▶ _INSTRUCTIONS FOR THE TASK_: Return every line in the data below that contains the string "More", each copied in full.

________________________________________

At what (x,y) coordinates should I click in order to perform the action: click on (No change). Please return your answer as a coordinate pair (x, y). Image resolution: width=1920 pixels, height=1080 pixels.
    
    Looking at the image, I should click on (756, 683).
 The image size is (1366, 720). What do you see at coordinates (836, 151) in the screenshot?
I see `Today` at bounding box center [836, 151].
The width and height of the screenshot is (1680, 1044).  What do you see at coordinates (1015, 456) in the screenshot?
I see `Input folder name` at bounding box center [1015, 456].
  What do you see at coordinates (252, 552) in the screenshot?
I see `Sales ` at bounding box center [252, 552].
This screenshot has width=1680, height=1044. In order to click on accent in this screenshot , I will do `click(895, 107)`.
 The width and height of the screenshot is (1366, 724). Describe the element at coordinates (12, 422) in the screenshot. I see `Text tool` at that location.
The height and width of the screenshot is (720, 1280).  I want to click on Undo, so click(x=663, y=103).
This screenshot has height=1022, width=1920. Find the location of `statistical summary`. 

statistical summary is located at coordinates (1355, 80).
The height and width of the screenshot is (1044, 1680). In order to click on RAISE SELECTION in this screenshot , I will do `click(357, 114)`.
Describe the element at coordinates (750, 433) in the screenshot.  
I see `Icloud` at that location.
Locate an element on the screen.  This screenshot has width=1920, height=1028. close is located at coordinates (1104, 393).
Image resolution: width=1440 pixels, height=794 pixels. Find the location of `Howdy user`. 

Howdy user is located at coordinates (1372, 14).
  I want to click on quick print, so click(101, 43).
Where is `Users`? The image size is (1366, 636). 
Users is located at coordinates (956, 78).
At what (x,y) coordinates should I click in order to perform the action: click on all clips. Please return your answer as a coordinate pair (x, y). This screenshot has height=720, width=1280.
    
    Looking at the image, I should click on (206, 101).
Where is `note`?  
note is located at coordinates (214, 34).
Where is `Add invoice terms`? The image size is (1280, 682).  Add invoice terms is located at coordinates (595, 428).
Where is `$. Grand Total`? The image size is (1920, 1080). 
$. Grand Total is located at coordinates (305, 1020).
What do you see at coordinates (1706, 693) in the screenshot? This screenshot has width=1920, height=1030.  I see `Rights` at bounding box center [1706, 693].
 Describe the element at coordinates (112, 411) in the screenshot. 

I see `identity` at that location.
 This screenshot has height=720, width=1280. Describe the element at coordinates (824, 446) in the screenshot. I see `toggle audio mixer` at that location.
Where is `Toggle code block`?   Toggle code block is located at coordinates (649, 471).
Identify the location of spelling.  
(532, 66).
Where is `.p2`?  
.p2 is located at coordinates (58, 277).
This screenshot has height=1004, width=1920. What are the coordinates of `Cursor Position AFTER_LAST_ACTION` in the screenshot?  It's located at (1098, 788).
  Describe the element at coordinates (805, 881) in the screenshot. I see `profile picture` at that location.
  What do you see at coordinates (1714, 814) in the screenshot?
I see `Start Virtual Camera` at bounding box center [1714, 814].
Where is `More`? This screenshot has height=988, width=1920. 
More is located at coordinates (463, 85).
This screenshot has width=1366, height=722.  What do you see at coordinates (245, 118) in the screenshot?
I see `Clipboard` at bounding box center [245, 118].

________________________________________

▶ _THE SOLUTION_:
Where is `More`? This screenshot has height=988, width=1920. 
More is located at coordinates (463, 85).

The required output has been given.